His research is wide-ranging, but generally deals with the historical political, economic, and social issues relating to northern and remote communities in Canada and the circumpolar north. In addition to completing a project exploring the activities of the Industrial Workers of the World in Canada (IWW), he is now preparing a history of politics in Northwestern Ontario between 1935 and 2000, and a comparative study on sustainable community development in Northern Ontario and Uruguay funded by the Social Sciences and Humanities Research Council of Canada. Past research has focussed on early Canadian labour and socialist organizations operating in Northwestern Ontario and film and media history.   He is both a volunteer and sits on the Board of Directors of the Ontario Historical Society, the Multicultual History Society of OntarioCanadian International Council – Thunder Bay BranchArchives Association of Ontario – Northwestern Ontario Archivist’s Association, and the Thunder Bay Historical Museum Society. He is the Vice-President of The Champlain Society and administers its Floyd S. Chalmers Award in Ontario History. He is the Co-Editor of the Thunder Bay Historical Museum Society’s peer-reviewed journal Papers & Records and sit on the international advisory committee for Faravid: Historian ja arkeologian tutkimuksen aikakauskirja [Journal for Historical Research and Archaeological Studies] published out of Oulu Unversity, Finland. He is a proud graduate of Lakehead University, and is currently the Vice-President of the Alumni Association of Lakehead University.

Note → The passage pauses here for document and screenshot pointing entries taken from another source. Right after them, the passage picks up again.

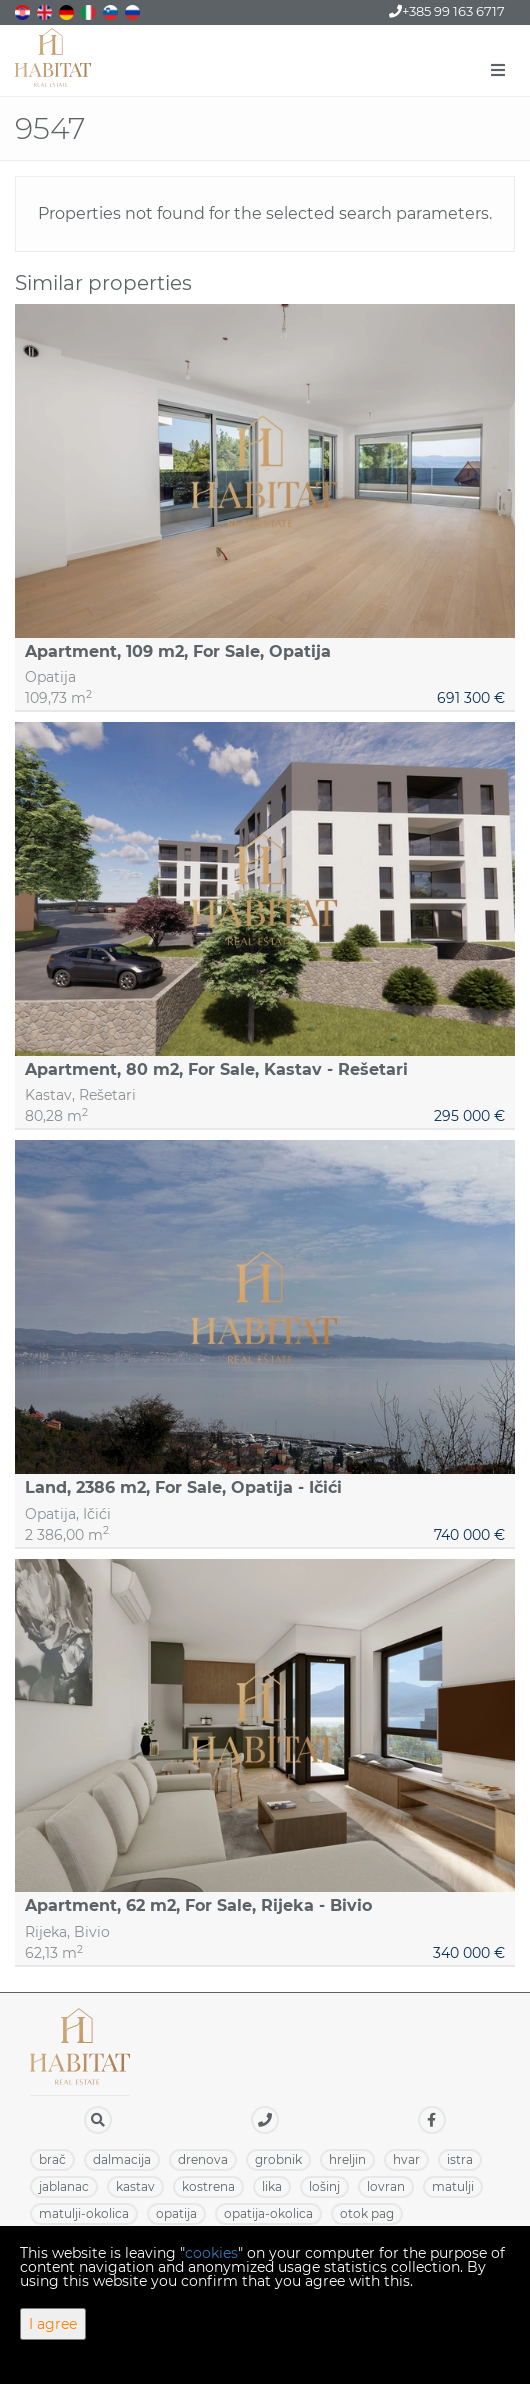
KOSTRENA (208, 2186)
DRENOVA (203, 2159)
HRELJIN (347, 2159)
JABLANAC (64, 2186)
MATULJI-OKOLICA (84, 2213)
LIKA (272, 2186)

Dr. Charles Nathan Hatton is a full-time sessional lecturer at Lakehead University. His main research interests are in the history of combative sports in North America, with a particular focus on their social significance both to participant and spectator.  His research endeavours have been recognized both by the Social Sciences and Research Council of Canada as well as Sport Canada.  Current research interests include the early history of ‘less reputable’ entertainments and past times in the developing Canadian West.

In addition to his academic pursuits, Dr. Hatton is a former competitive Olympic-style weightlifter with the Thunder Bay Giants Weightlifting Club and currently trains recreationally in assorted wrestling arts.

In 2015-2016 Nathan Hatton was the community Liaison Intern for the Finlandia Association of Thunder Bay.